On a hopeful note, some Swedish men (they still exist) mocked the group by creating one called #WeCanTakeIt which featured old, fat balding men and their imported Thai girl lovers.

Naturally, the offended Swedish scoldocracy deleted their sarcastic faceborgle group post-haste. The oldbroad-rapefugee matchmaker group still exists.

We’ve run out of time to beat around the bush (heh) any longer. Our virtue shrieking single White women and desperately lonely middle aged White broads are the PRIME VECTORS of misery, rape, death, indigence, crime, ugliness, and terrorism into the West.

At the least, these wayward wenches ought to be mocked so hard they self-deliver. And for real, not that fake phony attention whoring attempted suicide crap that women are wont to do for FB Likes.

Exhibit A: Our wayward wench of the day, @missmayn

H/t @JackMcKrack,

she stepped outside to cry – and take a selfie.

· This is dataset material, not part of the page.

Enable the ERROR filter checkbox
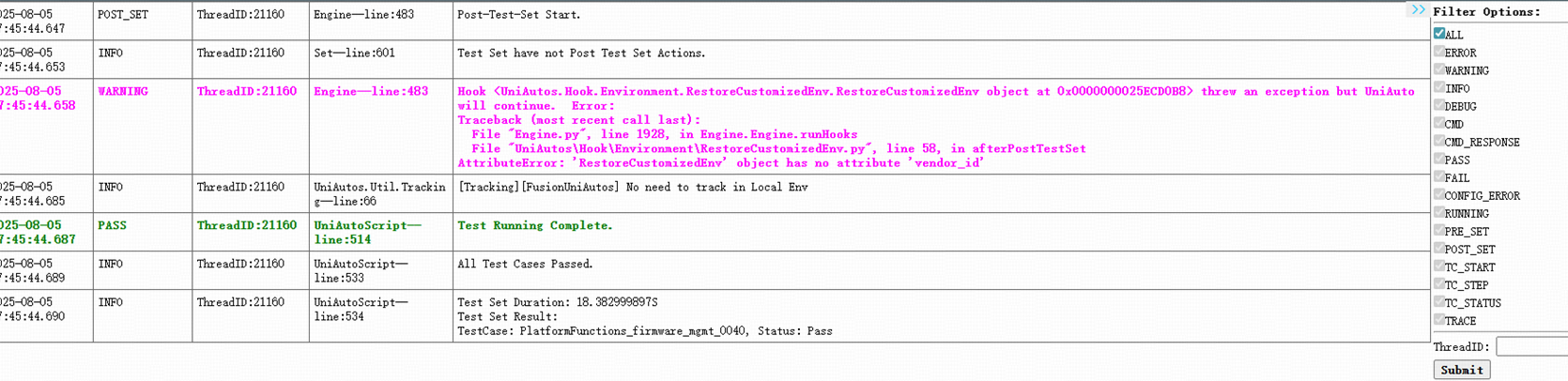 1439,52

Pathological attention whoring. She should’ve gone outside and thrown herself in traffic to ease the pain of Trump. That way we’d know she was sincere.

I’m convinced now that most online pathological attention whores are hitched to soyboys IRL and are using the internet to advertise themselves to usurper alpha males.

For Miss Mayn, that usurper could be any man who doesn’t take pictures with his mouth gaping like an expectant gloryhole. For our Swedish spinsters above, that usurper is the vast barbarian horde.

I’ve said it before, and it deserves repeating: we men of the West bring our women to heel, or our women will have the West kneeling to the Shadow Swarm.